- _Vereiste handelingen_
1. Beantwoord de volgende vragen op grond van het documentfragment over de waterhuishouding.
(a) Op welke datum sticht Floris het Hoogheemraadschap van Schieland?
(b) In welk jaar volgt Vijfheerenlanden?
(c) Aan wie delegeert de landsheer in Gelre zijn macht?
2. Neem de tekst over de middeleeuwse waterhuishouding weer op na de laatste zin en zet deze voort.

- _Documentfragment_

De grafelijke organisatie van de waterhuishouding krijgt een vervolg in het Hoogheemraadschap van Schieland, dat Floris enkele maanden later sticht op 14 mei 1273. In 1277 volgt de Alblasserwaard, in 1284 Vijfheerenlanden. Ook buiten Holland krijgt de aanpak navolging: na 1300 vaardigen de Gelderse graven Reinald I en II een reeks wetering- en dijkbrieven uit voor de Betuwe, het Land van Maas en Waal, de Tielerwaard en de Bommelerwaard. In Brabant doet Hertog Jan hetzelfde langs de Maas. In al deze gebieden delegeert de landsheer zijn macht aan een vertrouweling met gezag: in Holland is de ‘dijkgraaf’ vaak een drost of baljuw, in Gelre is het de ambtman.

- _Bronfragment_
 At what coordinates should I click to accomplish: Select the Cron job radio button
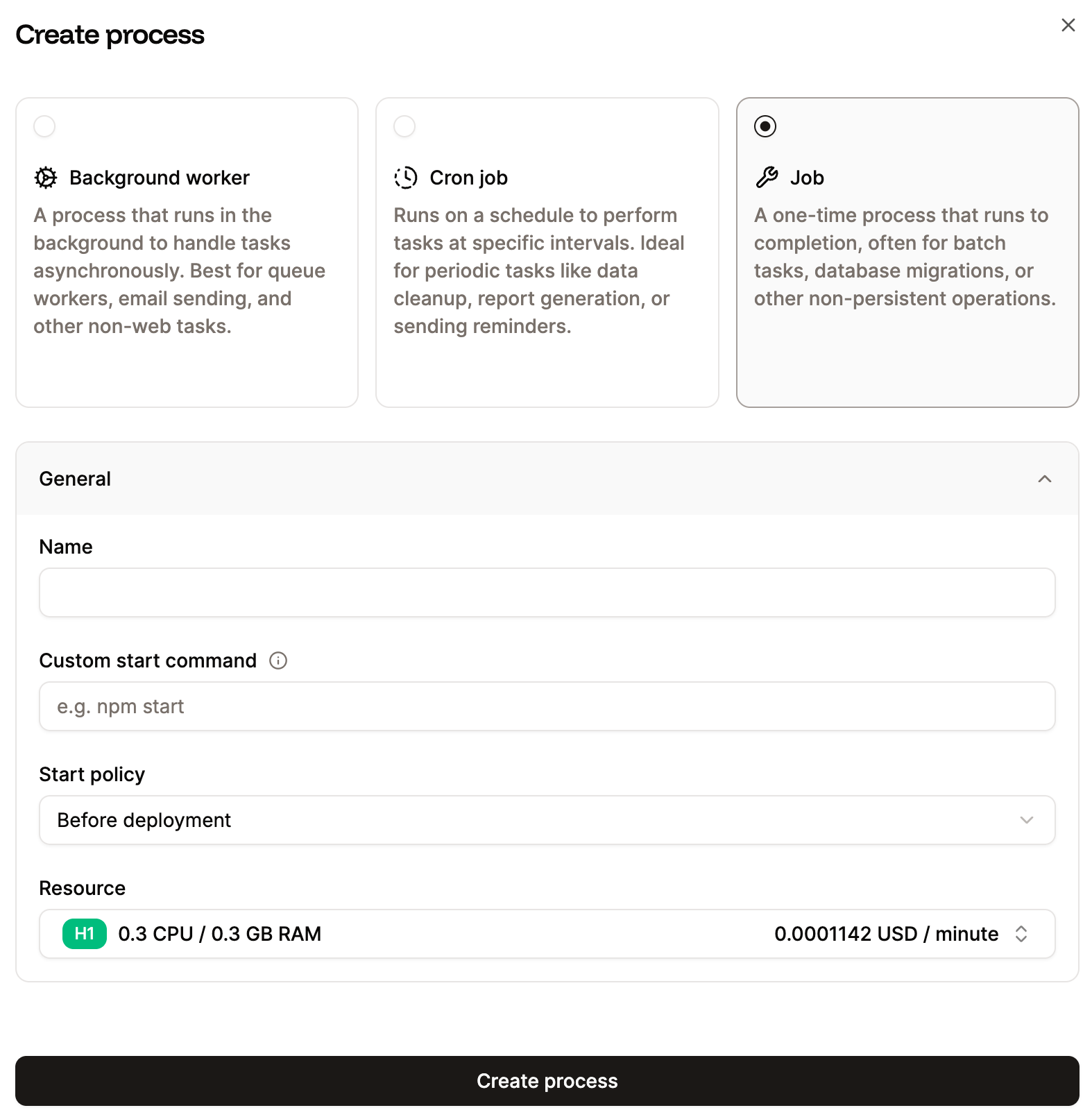click(404, 126)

- _Antwoorden_
1.
(a) Op 14 mei 1273.
(b) In 1284.
(c) Aan de ambtman.

2.
De moord en de Sint Elisabethsvloed

In 1273 is Floris 19 jaar, en alweer zeven jaar graaf van Holland. Met zijn waterstaatkundige en bestuurlijke stappen stuwt hij de handel en welvaart in zijn graafschap tot grote hoogte. Hij zal zich dertig jaar lang mengen in het Europese krachtenveld. De akte van Heusden bevindt zich tussen intensieve correspondentie met de Engelse koning. Floris onderwerpt de West-Friezen, doet een gooi naar de Schotse troon en bouwt burchten als het Muiderslot. Nabij dat nieuwe kasteel wordt hij in 1296 vermoord. Zodra Jan van Heusden ervan hoort, verlegt hij zijn loyaliteit weer naar de graaf van Kleve.

De Grote Waard blijft bijna 150 jaar bestaan. In 1421 maakt de Sint Elisabethsvloed een einde aan de polder, wat rest is nu de Biesbosch. Het meest oostelijke en hooggelegen Land van Heusden en Altena wordt als eerste weer bedijkt: het latere hoogheemraadschap Alm en Biesbosch, dat in 2006 onderdeel wordt van Waterschap Rivierenland.

Zuid-Holland, met linksonder de Biesbosch. Willem Jansz. Blaeu omstreeks 1600.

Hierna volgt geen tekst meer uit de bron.